The Salsa Soul Sisters, Third World Wimmin Inc Collective was a group for lesbians who are also womanists and women of color, in New York City. The group is the oldest black lesbian organization in the United States. Arguments within the Salsa Soul Sisters resulted in the disbanding of the Salsa Soul Sisters into two groups, Las Buenas Amigas (Good Friends) made for Latinas, and African Ancestral Lesbians United for Societal Change made for African-diaspora lesbians.

Black Lesbian Caucus
The Salsa Soul Sisters grew out of the Black Lesbian Caucus of the New York City Gay Activists Alliance (GAA), which in turn split in 1971 from the original Gay Liberation Front. They originally called themselves the Third World Gay Women's Association, with the informal moniker "Salsa-Soul Sisters".

In 1974 the Black Lesbian Caucus reformulated itself as Salsa Soul Sisters, Third World Wimmin Inc, an autonomous group of black and Latina lesbians offering its members a social and political alternative to the lesbian and gay bars, which had "historically exploited and discriminated against lesbians of color". The Sisters started by "searching out each other, because of the strong needs we have in common" but also to "grow to understand the ways in which we differ."
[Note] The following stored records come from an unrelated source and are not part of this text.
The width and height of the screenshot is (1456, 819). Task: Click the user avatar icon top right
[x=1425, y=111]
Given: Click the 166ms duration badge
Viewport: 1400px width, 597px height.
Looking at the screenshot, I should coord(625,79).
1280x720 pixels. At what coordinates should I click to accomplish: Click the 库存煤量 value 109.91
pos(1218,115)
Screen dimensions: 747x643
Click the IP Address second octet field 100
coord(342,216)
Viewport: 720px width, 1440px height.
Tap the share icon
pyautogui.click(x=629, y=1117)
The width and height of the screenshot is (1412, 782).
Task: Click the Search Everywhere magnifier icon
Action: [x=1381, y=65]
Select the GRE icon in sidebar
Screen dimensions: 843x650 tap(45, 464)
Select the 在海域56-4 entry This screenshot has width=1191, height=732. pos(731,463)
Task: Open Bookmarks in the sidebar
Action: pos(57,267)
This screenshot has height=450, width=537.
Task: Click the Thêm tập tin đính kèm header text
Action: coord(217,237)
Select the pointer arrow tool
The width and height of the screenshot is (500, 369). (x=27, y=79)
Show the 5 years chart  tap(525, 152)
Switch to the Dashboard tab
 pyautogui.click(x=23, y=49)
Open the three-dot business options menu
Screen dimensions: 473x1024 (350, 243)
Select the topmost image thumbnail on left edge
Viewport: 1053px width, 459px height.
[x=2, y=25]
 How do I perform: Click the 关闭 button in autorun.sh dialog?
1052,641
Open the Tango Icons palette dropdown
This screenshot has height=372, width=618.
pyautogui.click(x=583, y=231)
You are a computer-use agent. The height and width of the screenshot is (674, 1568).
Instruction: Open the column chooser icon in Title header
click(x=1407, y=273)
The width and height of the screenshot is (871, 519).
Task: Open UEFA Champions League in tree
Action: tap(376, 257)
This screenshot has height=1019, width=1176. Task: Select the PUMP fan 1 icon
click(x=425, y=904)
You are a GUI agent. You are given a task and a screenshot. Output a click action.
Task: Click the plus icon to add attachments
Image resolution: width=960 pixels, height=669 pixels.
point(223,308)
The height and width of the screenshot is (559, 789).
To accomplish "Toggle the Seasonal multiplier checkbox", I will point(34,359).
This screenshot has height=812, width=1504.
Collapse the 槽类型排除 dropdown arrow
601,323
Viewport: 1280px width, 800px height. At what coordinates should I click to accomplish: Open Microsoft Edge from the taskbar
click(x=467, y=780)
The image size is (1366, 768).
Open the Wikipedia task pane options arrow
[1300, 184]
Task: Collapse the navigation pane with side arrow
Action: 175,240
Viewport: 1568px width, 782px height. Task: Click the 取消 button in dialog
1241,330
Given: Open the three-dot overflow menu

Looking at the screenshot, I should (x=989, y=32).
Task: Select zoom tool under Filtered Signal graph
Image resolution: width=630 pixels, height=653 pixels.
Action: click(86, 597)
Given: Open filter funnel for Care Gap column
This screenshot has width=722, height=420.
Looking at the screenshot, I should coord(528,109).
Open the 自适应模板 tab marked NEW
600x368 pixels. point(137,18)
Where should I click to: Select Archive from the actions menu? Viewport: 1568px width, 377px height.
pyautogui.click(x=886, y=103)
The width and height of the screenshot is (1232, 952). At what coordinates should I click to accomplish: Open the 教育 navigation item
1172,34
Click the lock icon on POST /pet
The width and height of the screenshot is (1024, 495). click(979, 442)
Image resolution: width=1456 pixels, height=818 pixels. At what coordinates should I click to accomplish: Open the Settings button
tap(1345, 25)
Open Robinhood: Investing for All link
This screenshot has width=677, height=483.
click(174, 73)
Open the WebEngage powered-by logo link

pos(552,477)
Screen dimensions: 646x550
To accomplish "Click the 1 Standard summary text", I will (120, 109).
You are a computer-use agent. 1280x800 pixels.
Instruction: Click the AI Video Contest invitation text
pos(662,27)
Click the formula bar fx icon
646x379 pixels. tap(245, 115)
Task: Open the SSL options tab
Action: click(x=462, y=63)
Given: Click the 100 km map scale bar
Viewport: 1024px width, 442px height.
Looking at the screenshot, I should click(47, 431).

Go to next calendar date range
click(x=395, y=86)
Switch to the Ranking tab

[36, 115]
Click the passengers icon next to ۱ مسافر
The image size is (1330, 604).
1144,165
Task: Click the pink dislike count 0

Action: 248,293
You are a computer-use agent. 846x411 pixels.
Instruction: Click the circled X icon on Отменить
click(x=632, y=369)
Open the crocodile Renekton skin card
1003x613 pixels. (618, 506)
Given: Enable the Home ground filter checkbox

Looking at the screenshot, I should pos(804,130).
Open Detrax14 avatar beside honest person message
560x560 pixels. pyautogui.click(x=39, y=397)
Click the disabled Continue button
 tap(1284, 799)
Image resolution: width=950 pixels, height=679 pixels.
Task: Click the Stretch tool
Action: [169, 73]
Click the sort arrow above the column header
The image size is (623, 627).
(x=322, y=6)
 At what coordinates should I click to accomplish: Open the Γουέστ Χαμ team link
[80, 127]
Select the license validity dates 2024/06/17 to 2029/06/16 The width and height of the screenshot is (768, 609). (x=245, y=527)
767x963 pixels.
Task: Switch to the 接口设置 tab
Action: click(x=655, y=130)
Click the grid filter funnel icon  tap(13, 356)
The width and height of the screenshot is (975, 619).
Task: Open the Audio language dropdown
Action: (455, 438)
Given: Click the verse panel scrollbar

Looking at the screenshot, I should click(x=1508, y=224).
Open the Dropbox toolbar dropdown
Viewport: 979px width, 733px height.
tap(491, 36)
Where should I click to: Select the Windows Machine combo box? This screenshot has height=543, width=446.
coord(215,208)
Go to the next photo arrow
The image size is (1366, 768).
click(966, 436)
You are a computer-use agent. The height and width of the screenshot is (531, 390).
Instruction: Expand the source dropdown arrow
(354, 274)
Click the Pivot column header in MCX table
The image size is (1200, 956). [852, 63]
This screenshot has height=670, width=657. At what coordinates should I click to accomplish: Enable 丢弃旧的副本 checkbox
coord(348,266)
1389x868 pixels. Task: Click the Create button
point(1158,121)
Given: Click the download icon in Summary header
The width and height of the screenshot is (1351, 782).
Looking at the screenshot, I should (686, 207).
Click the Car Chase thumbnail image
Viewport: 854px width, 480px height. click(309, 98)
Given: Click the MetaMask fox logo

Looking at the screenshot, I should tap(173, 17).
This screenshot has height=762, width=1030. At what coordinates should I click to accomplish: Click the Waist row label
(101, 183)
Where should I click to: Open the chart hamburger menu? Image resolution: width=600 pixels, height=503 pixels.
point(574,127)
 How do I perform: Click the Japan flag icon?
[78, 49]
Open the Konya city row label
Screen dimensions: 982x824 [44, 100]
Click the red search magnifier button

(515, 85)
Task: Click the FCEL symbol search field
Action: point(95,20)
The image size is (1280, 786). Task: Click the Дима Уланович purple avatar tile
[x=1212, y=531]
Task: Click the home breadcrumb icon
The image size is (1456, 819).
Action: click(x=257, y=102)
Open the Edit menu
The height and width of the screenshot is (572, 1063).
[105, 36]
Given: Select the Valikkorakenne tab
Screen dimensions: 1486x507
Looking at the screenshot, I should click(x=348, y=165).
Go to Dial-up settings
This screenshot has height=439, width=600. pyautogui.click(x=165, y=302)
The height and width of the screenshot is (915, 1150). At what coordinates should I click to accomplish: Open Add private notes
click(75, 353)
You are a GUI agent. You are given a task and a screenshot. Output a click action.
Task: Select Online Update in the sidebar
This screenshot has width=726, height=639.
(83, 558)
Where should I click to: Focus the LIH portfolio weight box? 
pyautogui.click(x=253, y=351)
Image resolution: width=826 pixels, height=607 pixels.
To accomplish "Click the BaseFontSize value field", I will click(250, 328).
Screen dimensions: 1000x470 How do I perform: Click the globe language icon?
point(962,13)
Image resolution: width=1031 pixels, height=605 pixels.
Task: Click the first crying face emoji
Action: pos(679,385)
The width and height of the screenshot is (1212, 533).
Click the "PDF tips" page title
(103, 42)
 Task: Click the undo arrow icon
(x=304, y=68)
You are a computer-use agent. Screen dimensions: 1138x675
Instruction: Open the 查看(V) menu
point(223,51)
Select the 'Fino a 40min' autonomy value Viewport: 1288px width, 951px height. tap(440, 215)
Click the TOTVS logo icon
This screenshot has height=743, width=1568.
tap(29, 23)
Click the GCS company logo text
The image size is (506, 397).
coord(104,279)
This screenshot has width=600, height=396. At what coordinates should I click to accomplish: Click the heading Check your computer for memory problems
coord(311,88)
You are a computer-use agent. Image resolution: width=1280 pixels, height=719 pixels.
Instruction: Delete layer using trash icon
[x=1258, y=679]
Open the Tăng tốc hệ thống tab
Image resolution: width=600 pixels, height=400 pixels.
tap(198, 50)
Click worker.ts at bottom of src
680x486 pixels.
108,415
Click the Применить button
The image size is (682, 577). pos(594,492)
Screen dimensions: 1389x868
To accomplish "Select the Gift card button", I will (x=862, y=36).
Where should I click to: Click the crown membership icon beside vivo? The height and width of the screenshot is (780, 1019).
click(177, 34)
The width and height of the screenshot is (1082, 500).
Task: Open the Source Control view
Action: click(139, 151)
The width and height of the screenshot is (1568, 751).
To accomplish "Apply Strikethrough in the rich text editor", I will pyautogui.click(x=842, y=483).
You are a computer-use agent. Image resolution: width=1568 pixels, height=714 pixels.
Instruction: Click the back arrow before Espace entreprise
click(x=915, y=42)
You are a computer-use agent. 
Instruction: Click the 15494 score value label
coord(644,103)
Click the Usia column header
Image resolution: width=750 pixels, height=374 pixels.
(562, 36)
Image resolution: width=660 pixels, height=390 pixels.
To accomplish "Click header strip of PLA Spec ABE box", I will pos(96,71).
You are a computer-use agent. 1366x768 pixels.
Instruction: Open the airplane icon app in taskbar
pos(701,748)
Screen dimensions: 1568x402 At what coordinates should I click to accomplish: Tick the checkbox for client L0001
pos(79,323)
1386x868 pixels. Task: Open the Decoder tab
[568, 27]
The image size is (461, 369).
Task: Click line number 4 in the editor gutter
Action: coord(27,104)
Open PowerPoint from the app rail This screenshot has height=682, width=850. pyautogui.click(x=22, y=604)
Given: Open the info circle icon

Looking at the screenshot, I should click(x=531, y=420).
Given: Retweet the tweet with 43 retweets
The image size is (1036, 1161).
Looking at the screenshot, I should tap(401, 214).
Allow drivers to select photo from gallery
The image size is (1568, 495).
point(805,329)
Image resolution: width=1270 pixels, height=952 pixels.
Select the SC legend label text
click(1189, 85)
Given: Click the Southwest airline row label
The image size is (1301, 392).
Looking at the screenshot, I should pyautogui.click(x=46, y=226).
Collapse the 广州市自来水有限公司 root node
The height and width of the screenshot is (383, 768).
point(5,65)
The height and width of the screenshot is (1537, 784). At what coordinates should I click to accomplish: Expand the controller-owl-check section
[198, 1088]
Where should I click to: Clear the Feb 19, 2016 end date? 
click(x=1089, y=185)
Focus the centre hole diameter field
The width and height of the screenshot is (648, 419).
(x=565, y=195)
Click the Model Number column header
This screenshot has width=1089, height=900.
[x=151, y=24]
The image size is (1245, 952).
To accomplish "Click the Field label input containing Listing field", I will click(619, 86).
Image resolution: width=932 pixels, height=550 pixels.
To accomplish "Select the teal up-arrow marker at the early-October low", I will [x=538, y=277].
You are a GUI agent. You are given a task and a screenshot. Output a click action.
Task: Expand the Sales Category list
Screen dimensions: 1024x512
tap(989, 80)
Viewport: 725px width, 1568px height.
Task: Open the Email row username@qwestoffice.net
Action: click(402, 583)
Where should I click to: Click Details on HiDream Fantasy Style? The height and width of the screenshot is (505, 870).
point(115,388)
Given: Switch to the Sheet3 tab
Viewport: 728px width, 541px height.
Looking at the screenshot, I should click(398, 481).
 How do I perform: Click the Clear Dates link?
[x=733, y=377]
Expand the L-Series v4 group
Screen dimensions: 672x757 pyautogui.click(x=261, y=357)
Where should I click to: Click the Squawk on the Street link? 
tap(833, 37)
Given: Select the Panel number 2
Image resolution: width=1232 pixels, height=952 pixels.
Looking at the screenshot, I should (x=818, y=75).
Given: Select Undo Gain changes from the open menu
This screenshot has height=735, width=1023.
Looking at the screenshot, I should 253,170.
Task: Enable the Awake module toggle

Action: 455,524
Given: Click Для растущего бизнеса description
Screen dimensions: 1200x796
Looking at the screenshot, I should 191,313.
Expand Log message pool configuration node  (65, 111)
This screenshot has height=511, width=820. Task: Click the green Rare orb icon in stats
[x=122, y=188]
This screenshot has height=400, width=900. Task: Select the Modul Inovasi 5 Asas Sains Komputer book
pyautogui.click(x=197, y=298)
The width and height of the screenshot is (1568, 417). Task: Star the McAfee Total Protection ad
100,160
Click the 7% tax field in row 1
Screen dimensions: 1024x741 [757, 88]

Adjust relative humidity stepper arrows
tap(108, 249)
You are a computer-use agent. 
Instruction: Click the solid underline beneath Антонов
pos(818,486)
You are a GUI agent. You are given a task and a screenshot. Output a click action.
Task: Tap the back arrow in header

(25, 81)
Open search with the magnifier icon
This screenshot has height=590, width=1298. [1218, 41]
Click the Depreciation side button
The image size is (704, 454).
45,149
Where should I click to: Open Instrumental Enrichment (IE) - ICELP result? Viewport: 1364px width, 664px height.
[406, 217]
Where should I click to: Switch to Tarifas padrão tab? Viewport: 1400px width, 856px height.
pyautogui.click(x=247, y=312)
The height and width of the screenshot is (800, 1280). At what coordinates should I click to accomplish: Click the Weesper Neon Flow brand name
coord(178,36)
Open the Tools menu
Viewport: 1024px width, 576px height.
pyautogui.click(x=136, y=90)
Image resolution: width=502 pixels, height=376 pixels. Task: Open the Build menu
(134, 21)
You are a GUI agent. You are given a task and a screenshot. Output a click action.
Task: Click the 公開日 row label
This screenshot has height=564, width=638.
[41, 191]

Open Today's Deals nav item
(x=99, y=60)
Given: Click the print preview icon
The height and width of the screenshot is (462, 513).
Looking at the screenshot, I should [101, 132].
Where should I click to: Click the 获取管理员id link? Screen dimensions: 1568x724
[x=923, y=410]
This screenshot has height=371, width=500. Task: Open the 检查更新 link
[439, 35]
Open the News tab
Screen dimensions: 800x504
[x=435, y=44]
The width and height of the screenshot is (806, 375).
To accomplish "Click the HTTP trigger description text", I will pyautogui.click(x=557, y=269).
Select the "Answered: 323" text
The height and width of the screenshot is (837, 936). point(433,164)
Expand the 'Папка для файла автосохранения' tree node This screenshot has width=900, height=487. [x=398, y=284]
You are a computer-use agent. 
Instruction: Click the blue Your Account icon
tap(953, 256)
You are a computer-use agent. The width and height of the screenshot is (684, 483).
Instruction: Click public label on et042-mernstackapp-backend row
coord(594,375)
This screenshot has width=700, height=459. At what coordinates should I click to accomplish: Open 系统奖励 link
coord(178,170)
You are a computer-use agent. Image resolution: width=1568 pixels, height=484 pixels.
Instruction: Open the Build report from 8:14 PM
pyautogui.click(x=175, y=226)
Origins of the Salsa Soul Sisters 
The Salsa Soul Sisters was one of the first lesbian organizations created by and for women of color. The Salsa Soul Sisters was born out the need for an inclusive space for lesbian women of color to discuss the problems and concerns they face due to their sex and color. Early collective member and activist Candice Boyce said that, at the time of the group's founding, "there was no other place for women of color to go and sit down and talk about what it means to be a black lesbian in America". The founders hoped to create "an organization that is helpful and inspiring to third world gay women" and to "share in the strengthening and productivity of the whole gay community."

The group was comprised equally of African-American and Latina American women and went under the name "Salsa Soul Sisters" to highlight the fact. The name combines the Spanish word "salsa," which translates to "hot," with the black jargon "soul." The organization met weekly under the leadership of Reverend Dolores Jackson, who operated a prison ministry for Third World Women. The group was also founded by Harriet Alston, Sonia Bailey, and Luvenia Pinson, Candice Boyce and Maua Flowers. The members ranged from about two hundred women in ages ranging from seventeen to fifty-five. The women attended to discuss ideas and topics and share experiences with women who share similar lived experiences or offered new viewpoints or perspectives. The group's activities ranged from "vocational workshops and seminars on handicrafts, art crafts and martial arts for street protection". Further, the collective published quarterly magazines and a newsletter called the Gay-zette which posted information about functions, schedules, and social events. The Salsa Soul Sisters also provided a space for a cooperative babysitting venture where mothers could come to weekly meetings and bring their children and benefit from other mothers in the club.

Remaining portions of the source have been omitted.